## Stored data
+++++

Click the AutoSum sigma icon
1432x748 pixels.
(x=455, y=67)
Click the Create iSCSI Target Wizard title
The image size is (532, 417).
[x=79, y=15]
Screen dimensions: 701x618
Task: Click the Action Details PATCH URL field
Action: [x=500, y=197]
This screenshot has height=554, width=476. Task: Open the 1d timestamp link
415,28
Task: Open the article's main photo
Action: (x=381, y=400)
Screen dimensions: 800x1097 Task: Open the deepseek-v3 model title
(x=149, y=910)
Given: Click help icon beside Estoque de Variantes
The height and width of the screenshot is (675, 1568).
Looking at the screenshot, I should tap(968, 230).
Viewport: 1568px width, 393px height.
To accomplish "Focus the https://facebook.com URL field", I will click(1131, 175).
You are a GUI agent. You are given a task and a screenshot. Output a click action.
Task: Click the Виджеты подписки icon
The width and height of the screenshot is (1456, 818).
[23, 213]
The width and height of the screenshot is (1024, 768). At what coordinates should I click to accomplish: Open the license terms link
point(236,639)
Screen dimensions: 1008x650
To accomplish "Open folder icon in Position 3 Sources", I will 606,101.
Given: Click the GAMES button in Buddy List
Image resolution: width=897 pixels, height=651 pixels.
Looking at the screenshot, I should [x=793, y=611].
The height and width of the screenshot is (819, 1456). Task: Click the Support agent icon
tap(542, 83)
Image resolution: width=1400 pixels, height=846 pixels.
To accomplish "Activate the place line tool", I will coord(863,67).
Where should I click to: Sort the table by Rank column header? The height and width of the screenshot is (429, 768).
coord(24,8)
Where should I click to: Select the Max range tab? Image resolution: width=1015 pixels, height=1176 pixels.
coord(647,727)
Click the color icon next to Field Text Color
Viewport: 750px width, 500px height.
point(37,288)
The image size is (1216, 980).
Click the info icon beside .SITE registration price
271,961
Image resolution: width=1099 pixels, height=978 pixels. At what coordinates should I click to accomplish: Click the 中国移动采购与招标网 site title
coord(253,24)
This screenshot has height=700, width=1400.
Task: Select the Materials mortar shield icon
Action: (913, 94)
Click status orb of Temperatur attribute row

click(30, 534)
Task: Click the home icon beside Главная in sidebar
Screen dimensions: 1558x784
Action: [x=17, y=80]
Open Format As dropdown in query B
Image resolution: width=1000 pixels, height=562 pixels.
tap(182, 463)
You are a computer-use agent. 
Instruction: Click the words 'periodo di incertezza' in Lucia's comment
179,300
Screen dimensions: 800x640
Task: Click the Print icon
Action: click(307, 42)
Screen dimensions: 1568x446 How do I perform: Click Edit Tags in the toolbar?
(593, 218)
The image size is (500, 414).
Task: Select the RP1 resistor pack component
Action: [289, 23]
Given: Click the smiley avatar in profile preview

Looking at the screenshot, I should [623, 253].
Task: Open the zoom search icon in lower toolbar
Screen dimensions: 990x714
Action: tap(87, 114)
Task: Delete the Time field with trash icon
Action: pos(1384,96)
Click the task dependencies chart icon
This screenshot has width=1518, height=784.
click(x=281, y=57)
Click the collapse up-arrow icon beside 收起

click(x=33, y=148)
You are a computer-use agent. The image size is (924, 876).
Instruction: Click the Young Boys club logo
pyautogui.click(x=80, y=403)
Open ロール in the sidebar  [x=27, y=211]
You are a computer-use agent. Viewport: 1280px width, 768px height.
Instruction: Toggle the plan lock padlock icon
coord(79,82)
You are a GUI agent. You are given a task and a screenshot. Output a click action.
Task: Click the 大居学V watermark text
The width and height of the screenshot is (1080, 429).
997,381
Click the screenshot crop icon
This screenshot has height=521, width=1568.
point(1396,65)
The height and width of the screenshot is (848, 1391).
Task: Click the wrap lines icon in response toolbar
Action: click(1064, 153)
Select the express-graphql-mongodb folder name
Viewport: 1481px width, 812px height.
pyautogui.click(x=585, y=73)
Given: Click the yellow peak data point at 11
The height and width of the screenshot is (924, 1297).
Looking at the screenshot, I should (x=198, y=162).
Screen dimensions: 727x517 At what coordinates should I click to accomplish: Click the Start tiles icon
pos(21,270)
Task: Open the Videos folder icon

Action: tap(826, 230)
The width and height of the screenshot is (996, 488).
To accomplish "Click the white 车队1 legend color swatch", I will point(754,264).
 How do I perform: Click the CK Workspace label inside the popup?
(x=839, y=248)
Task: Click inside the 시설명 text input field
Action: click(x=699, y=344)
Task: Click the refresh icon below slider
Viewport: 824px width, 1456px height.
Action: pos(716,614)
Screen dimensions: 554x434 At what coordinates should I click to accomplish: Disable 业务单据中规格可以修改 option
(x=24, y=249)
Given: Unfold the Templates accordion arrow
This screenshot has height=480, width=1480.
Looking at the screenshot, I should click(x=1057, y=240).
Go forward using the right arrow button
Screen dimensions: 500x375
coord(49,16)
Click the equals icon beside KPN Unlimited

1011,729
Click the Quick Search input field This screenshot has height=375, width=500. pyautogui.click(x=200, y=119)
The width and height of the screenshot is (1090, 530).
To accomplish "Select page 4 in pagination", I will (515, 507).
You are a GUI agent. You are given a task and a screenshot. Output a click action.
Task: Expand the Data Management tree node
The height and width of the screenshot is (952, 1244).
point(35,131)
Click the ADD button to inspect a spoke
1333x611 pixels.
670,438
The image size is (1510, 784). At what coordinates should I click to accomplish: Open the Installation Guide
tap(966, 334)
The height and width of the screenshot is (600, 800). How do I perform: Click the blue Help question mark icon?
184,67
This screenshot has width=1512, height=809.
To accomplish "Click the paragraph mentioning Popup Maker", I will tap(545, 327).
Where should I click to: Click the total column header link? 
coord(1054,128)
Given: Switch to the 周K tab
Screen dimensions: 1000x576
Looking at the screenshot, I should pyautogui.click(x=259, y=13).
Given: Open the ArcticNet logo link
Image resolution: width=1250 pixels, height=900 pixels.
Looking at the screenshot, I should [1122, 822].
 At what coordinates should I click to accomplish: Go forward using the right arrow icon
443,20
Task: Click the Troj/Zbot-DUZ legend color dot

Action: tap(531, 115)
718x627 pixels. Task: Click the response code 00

+++++

## WHAT THE TASK REQUIRES
Lines from the one that contains "Screen dimensions: 1000x576" through the final line of the entries must be duplicated exactly, and no other lines.

## SOLUTION TO THIS TASK
Screen dimensions: 1000x576
Looking at the screenshot, I should pyautogui.click(x=259, y=13).
Given: Open the ArcticNet logo link
Image resolution: width=1250 pixels, height=900 pixels.
Looking at the screenshot, I should [1122, 822].
 At what coordinates should I click to accomplish: Go forward using the right arrow icon
443,20
Task: Click the Troj/Zbot-DUZ legend color dot

Action: tap(531, 115)
718x627 pixels. Task: Click the response code 00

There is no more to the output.